━━ Items ━━
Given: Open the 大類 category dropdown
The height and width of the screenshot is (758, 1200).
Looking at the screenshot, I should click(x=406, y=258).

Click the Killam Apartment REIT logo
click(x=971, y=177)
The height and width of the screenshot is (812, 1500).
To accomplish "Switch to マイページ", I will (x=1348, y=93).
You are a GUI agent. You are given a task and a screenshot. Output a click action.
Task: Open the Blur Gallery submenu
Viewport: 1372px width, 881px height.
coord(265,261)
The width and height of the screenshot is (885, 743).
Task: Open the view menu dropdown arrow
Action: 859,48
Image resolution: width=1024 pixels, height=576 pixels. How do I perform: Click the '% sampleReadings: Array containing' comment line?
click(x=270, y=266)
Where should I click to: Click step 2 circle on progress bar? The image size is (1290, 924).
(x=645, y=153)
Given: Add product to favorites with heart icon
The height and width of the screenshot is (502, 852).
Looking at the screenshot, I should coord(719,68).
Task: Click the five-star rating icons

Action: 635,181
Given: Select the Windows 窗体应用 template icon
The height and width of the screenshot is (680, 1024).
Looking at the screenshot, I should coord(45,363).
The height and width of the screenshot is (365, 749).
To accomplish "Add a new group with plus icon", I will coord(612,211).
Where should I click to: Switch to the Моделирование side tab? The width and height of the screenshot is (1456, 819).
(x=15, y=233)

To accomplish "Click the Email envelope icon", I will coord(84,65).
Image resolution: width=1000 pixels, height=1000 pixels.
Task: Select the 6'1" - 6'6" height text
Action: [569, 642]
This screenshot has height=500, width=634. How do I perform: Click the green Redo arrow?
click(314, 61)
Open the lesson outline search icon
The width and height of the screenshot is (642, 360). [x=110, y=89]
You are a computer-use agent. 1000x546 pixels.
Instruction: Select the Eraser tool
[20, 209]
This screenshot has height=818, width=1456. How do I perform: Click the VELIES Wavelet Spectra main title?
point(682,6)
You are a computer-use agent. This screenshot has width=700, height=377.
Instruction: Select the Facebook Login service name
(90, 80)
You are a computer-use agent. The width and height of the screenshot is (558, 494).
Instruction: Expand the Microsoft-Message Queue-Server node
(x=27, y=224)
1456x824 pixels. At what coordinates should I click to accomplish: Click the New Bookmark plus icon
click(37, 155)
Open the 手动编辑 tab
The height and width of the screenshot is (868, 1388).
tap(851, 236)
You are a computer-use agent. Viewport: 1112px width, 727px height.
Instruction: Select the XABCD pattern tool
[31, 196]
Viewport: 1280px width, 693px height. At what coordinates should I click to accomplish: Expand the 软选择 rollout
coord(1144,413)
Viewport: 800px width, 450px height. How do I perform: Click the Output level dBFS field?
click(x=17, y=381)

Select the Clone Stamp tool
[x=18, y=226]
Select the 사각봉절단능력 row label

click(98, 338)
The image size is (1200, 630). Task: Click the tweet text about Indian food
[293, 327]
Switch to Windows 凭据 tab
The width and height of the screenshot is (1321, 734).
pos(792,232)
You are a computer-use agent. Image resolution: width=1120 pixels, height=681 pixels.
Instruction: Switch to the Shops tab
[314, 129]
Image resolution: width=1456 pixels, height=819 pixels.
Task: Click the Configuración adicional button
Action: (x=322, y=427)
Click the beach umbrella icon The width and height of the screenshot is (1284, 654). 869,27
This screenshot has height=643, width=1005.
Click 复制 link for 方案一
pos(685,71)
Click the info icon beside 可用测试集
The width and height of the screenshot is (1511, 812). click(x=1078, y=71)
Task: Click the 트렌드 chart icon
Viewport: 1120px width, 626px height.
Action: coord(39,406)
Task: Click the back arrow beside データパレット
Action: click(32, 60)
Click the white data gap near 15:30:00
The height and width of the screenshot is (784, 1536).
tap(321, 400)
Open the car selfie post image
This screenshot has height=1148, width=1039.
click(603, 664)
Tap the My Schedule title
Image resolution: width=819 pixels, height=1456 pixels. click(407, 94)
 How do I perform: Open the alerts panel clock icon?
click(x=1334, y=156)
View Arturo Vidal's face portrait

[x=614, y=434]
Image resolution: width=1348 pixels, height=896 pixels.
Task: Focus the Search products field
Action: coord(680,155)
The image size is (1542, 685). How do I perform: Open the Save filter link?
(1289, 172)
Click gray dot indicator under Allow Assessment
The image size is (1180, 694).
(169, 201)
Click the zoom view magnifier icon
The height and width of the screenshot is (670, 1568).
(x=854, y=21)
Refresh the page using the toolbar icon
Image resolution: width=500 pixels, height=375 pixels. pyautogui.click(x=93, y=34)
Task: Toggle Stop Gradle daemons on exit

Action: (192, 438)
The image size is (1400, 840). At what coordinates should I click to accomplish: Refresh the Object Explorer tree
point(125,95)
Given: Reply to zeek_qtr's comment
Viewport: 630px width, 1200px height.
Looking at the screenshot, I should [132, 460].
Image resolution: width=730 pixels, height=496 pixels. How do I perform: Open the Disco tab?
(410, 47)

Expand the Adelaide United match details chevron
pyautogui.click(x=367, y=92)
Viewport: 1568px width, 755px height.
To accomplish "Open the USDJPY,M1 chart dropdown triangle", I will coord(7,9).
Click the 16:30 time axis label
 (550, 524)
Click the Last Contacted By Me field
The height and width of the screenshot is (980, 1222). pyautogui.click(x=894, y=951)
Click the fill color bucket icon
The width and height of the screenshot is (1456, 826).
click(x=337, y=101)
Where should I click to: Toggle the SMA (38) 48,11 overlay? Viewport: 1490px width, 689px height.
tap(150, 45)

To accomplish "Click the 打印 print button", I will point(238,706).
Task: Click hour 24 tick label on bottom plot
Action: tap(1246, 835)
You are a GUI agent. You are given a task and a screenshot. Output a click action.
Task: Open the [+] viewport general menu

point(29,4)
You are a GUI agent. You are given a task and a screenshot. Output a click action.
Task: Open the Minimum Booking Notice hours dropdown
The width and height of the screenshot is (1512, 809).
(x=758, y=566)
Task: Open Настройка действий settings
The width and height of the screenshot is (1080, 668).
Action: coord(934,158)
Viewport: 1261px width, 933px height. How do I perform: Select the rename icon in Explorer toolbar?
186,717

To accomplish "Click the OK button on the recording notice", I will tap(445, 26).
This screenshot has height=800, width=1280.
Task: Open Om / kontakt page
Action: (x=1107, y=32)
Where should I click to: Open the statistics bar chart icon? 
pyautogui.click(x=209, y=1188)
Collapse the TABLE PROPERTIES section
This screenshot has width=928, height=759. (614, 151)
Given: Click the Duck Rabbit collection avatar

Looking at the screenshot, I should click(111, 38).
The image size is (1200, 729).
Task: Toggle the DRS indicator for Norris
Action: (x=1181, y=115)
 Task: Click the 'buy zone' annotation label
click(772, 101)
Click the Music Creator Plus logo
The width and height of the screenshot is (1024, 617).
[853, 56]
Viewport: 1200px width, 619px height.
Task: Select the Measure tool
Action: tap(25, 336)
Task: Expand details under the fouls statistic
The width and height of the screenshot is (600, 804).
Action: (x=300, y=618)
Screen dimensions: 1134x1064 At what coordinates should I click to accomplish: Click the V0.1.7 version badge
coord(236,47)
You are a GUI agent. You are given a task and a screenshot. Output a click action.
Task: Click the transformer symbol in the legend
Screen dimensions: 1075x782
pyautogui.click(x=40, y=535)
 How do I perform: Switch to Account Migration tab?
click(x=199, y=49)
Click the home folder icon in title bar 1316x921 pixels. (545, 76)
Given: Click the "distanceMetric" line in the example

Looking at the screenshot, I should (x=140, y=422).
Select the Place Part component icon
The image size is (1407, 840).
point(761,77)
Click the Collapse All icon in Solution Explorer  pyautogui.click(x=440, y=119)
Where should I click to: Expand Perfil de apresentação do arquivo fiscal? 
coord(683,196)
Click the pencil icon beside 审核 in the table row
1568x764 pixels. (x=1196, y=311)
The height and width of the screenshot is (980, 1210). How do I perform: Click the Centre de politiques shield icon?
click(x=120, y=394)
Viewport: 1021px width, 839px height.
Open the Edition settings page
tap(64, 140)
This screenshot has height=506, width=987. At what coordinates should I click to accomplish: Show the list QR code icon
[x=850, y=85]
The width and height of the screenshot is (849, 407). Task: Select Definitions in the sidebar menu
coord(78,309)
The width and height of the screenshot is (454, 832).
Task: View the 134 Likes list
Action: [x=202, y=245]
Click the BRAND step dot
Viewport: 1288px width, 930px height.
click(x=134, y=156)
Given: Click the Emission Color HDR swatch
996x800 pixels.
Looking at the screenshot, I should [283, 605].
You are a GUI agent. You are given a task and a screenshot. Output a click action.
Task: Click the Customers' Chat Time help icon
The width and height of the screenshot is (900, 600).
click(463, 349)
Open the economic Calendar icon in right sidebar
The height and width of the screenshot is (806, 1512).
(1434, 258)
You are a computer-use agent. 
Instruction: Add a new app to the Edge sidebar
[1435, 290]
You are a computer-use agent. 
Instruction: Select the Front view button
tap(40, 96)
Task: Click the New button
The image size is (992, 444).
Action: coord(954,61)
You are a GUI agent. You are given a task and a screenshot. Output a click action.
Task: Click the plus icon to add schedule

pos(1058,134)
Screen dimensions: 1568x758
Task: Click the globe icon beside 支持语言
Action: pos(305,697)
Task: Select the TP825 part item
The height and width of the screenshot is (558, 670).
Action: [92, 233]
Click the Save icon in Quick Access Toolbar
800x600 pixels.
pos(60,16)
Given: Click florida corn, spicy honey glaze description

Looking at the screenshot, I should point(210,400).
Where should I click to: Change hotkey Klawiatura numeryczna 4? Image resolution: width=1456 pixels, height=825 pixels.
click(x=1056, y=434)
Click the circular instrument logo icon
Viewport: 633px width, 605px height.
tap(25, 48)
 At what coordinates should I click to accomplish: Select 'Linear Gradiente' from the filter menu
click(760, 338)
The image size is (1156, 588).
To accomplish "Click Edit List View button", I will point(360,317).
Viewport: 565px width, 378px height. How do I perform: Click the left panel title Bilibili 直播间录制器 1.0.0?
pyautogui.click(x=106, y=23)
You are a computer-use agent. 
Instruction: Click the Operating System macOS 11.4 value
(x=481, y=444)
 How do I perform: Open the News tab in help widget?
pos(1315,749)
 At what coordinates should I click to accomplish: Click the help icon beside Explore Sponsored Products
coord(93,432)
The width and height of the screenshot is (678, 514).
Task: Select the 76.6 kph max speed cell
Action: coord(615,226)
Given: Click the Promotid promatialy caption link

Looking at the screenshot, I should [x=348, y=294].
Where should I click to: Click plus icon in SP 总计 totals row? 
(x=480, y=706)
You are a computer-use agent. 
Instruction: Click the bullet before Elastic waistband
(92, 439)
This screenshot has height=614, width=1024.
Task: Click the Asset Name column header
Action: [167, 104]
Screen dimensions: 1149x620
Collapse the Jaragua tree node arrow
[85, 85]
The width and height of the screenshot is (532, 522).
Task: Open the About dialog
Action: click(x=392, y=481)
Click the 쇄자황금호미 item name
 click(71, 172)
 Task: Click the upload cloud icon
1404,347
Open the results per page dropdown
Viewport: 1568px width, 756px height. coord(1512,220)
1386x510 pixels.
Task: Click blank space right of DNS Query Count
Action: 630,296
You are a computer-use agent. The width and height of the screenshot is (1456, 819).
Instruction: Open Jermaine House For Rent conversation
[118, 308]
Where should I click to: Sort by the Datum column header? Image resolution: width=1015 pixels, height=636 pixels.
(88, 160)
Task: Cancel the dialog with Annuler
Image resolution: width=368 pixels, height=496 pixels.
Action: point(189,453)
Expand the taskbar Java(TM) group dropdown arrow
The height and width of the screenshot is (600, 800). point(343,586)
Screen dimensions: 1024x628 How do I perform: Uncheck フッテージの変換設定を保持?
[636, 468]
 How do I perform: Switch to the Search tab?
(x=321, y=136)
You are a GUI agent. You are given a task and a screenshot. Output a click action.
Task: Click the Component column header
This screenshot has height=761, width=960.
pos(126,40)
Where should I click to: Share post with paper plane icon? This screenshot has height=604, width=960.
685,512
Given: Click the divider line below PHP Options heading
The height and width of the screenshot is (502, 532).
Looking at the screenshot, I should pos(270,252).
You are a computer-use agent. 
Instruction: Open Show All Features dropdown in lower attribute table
━━━
* Task:
Identify every line in the entries above that contains the word "dialog", and copy each of those lines.

* Solution for this problem:
Task: Open the About dialog
Task: Cancel the dialog with Annuler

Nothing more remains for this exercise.